Thanks, Jeff. you are spot on.

For “teaching” to take place, one must have a knowledgeable teacher, a willing student and a conducive environment. Miss any one of these three conditions, and understanding will not result.

The ultimate purpose of teaching/learning is the transmission of understanding.

Understanding itself is made up of two components: Knowledge and Level of being .In our society acquisition and transmission of knowledge is stressed to breaking point, while level of being is completely ignored. As a consequence I do not know even how to begin describing it. However, your level of understanding will be limited by both your level of knowledge and your level of being. You can acquire as much knowledge as you wish, if you level of being is low, so will be your understanding. A person with huge amounts of knowledge but no being is unable to do. /he is a powerless sage. Conversely, someone with a hugely developed being and little knowledge has a lot of power to do things, but has no clue how to use such power: S/he is a stupid saint. Just like knowledge is over-emphasised in Western First world societies, and Being is ignored, so in certain societies of the past, Being has been over-emphasised in detriment of knowledge. The consequence is the same: a total lack of understanding. All you can get from books, movies, newspapers, forums and the like is knowledge. However this knowledge is not organised in any particular way. Some of it – if not most – may be completely false. To try to sort out the good from the useless may well take a life time. A (good) teacher may be very helpful here, since it will save you so much time that it is not even worth talking about it.

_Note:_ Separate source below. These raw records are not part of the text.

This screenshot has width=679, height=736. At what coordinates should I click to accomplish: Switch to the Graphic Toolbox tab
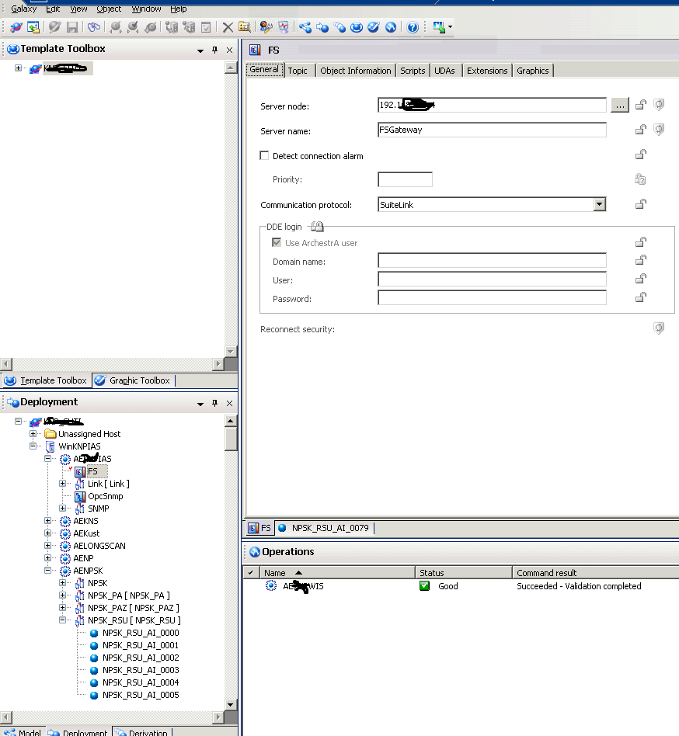click(x=132, y=380)
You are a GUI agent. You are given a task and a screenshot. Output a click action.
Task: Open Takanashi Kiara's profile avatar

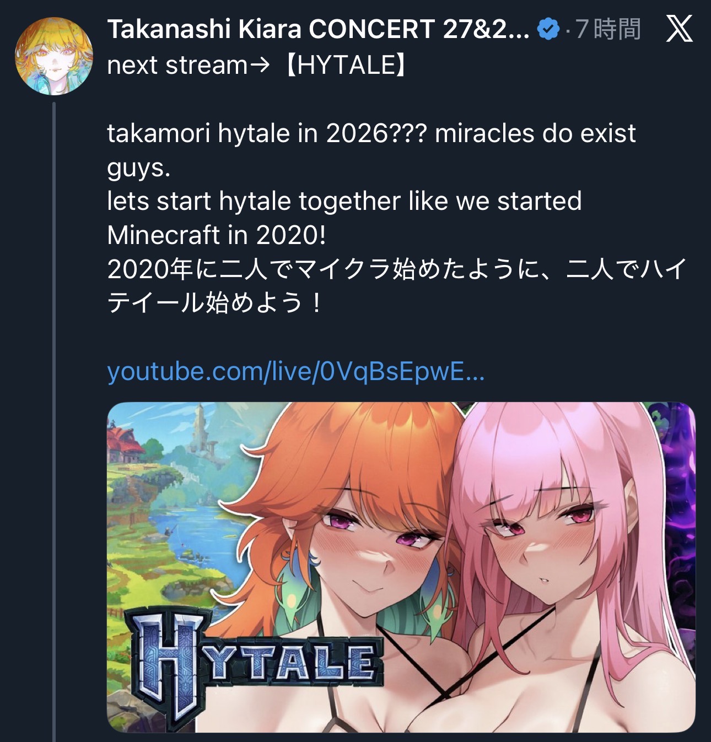pyautogui.click(x=53, y=56)
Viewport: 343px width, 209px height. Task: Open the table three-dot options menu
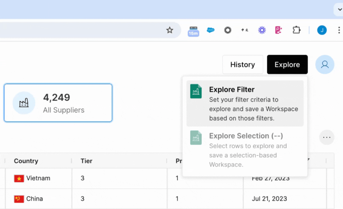click(x=327, y=137)
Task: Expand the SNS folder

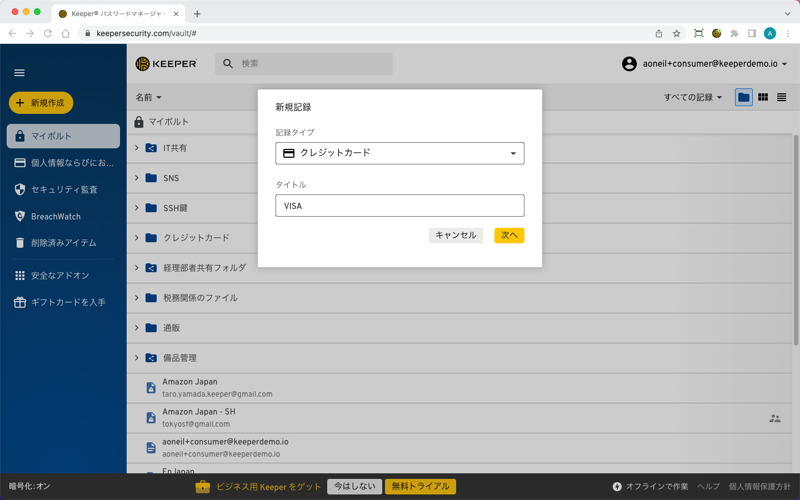Action: pyautogui.click(x=137, y=178)
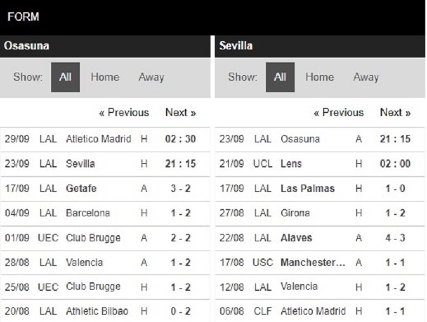Open Sevilla vs Lens UCL fixture
The image size is (427, 322).
[320, 164]
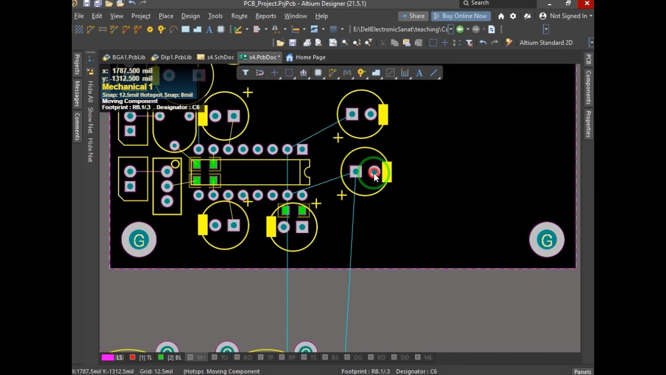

Being on the other hand is mostly developed through experience. But like knowledge, experience comes in a bewildering array of forms, and unless you have some way of organising it and give it meaning it will not lead to growth and development of being. So again, a (good) teacher will save a lot of time and effort here.

If you are at a point where you – no matter how many lessons, how much reading, how much net surfing you do – finds that your understanding is stuck, have no doubts: your being needs to grow: you must become someone else.

A (good) teacher will carefully craft the environment, supply the information and make you go through certain experiences so that you grow as a person and acquire the knowledge necessary to understand the subject you are interested in. Only with such understanding you will be able to do. This is true for everything form learning how to read to learning how to play the piano to learning how to project and building a bridge.

If you truly think you can travel in such hostile and unknown territory by yourself, I wish you luck. But your chances of finding your destination are slim indeed.

At the same time, nothing is really as it seems. Who is a teacher who can teach you? Maybe not the person you go to have lessons every week. Teachers come in the most surprising guises, and sometimes a lesson that will take a few minutes – and that at the time you would not even consider as a lesson – may keep informing you and unfolding itself for the rest of your life.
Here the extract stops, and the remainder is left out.